Increased Akt activation in xenograft tumors from mice with high circulating cholesterol. (A–C) Tests of S473-P antibody specificity for the experiment shown in D. LNCaP cells were starved in serum-free medium at 37°C for 16 hours and then treated with 0.5 mM pervanadate for 15 minutes at 37°C. Original magnification: A, ×200; B and C, ×600. (D) Anti–phospho-Akt1 antibody was used to detect the status of Akt activation in LNCaP/sHB xenograft tumors from normal and high-cholesterol animals with the immunofluorescence procedures used for A–C. Two representative images are shown (original magnification, ×400). Optical intensities of the images were determined automatically with computer-controlled software (n = 4 in each group). The values shown are mean signal intensity (INT) per square millimeter ± SD versus group (P < 0.001).

Figure 7

Reduced apoptosis in xenograft tumors from mice with high circulating cholesterol.

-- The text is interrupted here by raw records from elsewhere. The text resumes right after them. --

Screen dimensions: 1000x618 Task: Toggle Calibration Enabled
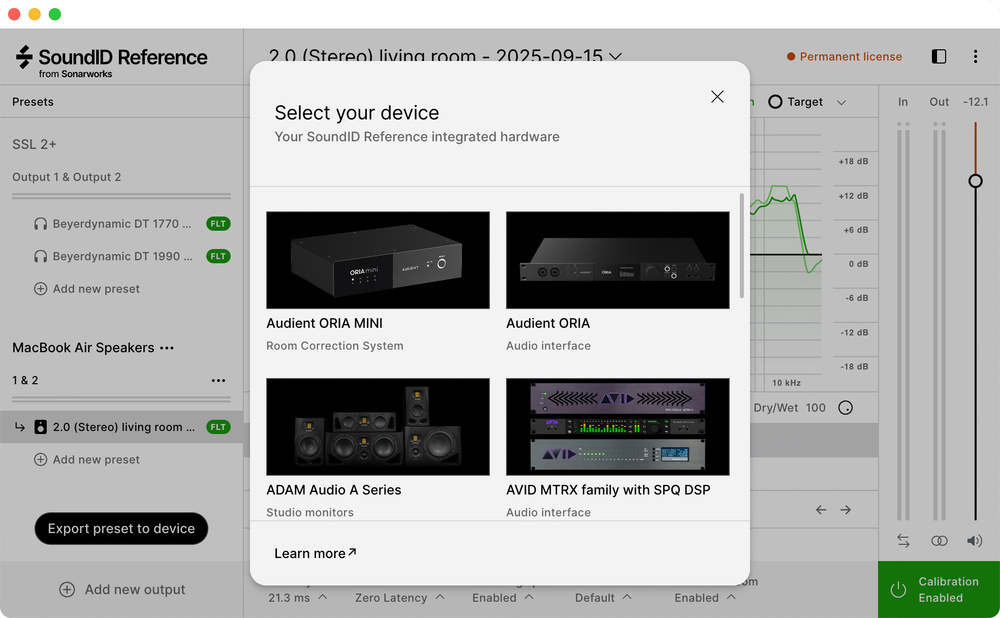[937, 590]
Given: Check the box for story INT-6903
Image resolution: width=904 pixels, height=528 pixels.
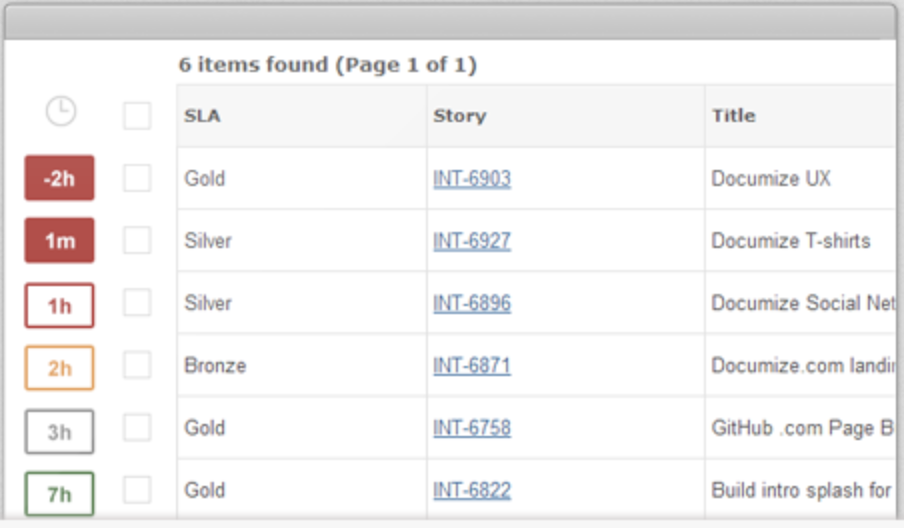Looking at the screenshot, I should pyautogui.click(x=137, y=178).
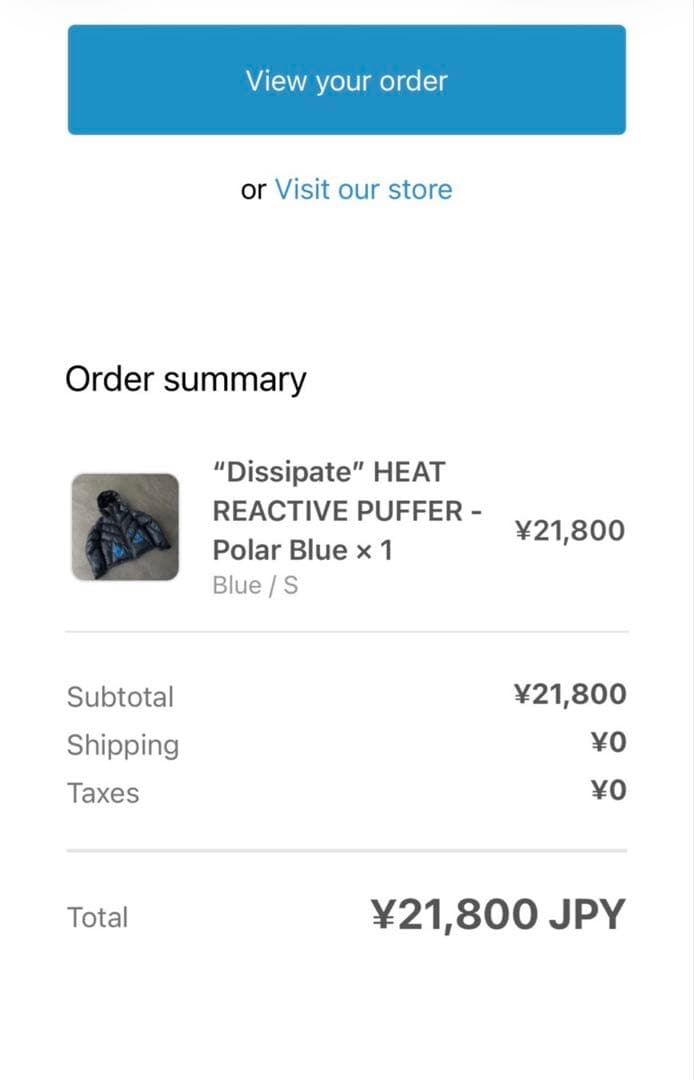This screenshot has width=694, height=1080.
Task: Click the puffer jacket product thumbnail
Action: (x=125, y=528)
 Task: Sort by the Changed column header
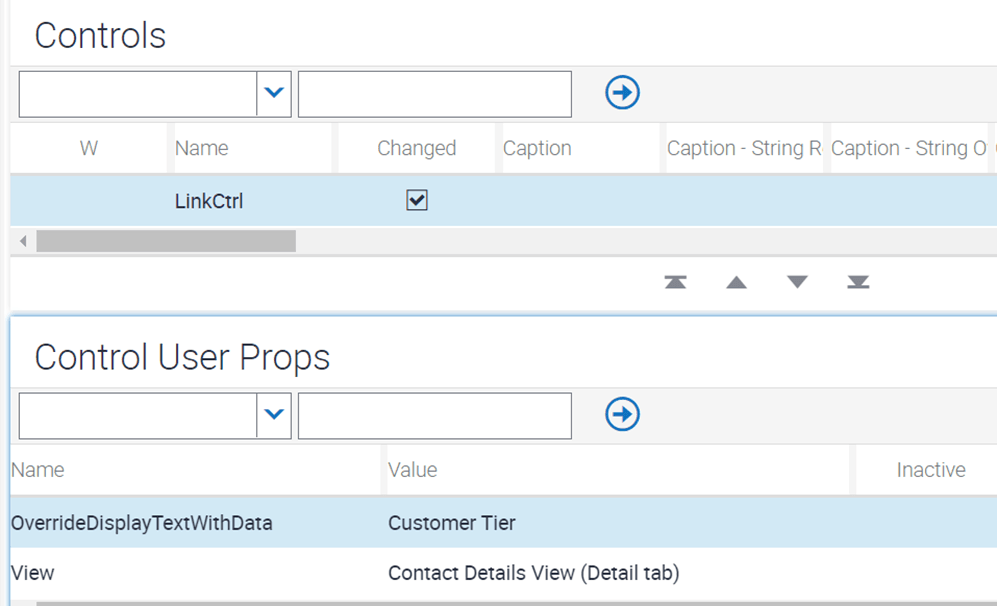click(416, 148)
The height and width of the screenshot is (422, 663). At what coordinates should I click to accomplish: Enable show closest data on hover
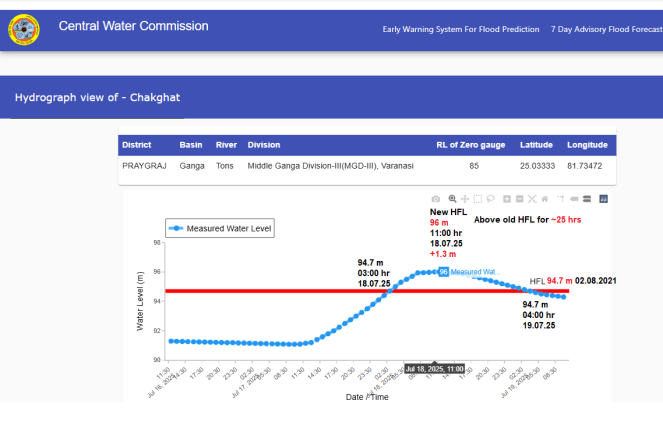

Apoptosis rates in LNCaP/sHB xenograft tumors from normal (n = 3) and high-cholesterol (n = 4) groups as evaluated by TUNEL (original magnification, ×200). Fluorescence originates from condensed nuclei in apoptotic cells. The graph is presented as percent apoptotic cells (apoptotic cells/total cells) ± SD versus group (P < 0.001).